I think this can be done by requiring any externally referenced VM to be done only by reference and not by embedding, i.e., only the ID (a URL) of the verification method can be expressed in an external ("non-canonical" in Joe's parlance here) controller document. However, expressing an embedded VM that has an id with a base URL that does not match the controller document ID must result in an error (IMO, this is "the nuance"). This would always force retrieval of this verification method to be done through the usual safe VM retrieval algorithm.

The spec should also more clearly state that any VM retrieval can only be safely performed through the VM retrieval algorithm (or an equivalent algorithm, as always).

With this in mind, safely retrieving verification methods always means the starting point is a verification method ID, which is necessarily rooted in its expected "canonical" controller document URL, and an expected verification relationship (which can default to verificationMethod).

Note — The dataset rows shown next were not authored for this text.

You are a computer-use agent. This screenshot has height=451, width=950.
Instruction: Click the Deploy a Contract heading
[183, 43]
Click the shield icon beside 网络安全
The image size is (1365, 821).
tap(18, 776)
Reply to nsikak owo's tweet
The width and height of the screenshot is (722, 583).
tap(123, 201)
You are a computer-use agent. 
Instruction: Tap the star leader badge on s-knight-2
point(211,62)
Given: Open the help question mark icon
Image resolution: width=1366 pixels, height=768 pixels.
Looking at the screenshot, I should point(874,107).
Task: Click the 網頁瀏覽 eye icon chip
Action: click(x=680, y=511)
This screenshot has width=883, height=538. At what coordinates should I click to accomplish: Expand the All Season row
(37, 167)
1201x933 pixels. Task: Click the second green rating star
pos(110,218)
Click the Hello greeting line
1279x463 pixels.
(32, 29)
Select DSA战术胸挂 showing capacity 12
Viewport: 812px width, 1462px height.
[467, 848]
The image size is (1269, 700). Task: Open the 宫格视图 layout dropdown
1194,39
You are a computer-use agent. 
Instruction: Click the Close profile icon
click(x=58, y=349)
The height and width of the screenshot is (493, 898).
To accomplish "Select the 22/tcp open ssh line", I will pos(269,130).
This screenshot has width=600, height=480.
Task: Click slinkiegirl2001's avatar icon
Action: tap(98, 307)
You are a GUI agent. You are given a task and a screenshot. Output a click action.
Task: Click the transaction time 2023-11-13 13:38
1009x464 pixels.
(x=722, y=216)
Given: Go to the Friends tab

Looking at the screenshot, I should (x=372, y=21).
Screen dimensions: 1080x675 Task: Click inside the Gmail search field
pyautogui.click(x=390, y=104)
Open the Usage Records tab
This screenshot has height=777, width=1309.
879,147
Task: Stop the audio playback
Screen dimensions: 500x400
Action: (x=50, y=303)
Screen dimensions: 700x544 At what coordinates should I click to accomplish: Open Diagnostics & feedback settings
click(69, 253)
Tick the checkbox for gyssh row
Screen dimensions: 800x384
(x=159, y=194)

If the algorithm looks like this (which is already very close to what is in the spec):

1. A verification method ID (a URL) must be a subresource (expressed using a # URL) of a primary resource, identified by its base URL, the expected controller document ID.
2. This expected controller document ID URL must be resolved to a valid controller document (the controller document id value matches the controller document ID URL, any other data model checks, etc).
3. The verification method ID must then be dereferenced to a valid verification method in that controller document (valid, means its id value matches the verification method ID, any other data model checks, etc.).
4. The verification method must include a controller property that lists the controller document ID.
5. The verification method is referenced under the expected verification relationship.

Then using this algorithm to retrieve VMs will always result in finding the "canonical" controller document for the verification method, which is also the only acceptable place to express it in full (not just by reference).

Now, this does not preclude another controller document from referencing external VMs. But note that verification retrieval algorithms won't start at that controller document, however -- they will start with a verification method ID as mentioned, eliminating any possible influence.

For a use case for this, consider a VC with an issuer with an ID value of did:a. This VC has a proof in it that is verifiable using a verification method with an ID of did:b#vm. To verify this proof, did:b#vm must be retrieved using the above algorithm, which will necessarily obtain (and validate) the VM information from the controller document did:b. This will allow the proof to be checked. Then business rules are run to check whether use of this verification method is acceptable for issuer did:a. This is a separate check -- and involves retrieving DID document, did:a, and seeing if it references did:b#vm as one of its assertionMethod verification methods.

[iherman]

The issue was discussed in a meeting on 2024-10-09

• no resolutions were taken

View the transcript

3.3. TAG review for v1.0 (issue controller-document#94)

See github issue controller-document#94.

Manu Sporny: the next item, subtopic issue 94, is the TAG's horizontal review of controller document.

Manu Sporny: #94 (comment).

Manu Sporny: we were joined by jyasskin at TPAC, there is an overlap with the PING's review around use cases, the second item is to clarify that the semantics between a "JSON interpretation" and a "JSON-LD interpretation" must be the same, and any differences are either a spec bug or an implementation bug.
… they said that would address that concern. We will also raise a PR that while multihash/base/key give flexibility, the spec should choose specific formats to increase interoperability. That is a common misconception around multiformats, that because you can add a header it is the Wild West and people can do anything. We will raise a PR to do that. We will add a section to security considerations around not hash pinning controller of a document. It's a double edged sword - the controller field allows you to support use cases like guardianship on a controller document, but it also means that if your guardian is compromised in some way, it impacts your document as well. There is a way to protect against that with hash pinning, but you can lock your guardian out if you do that.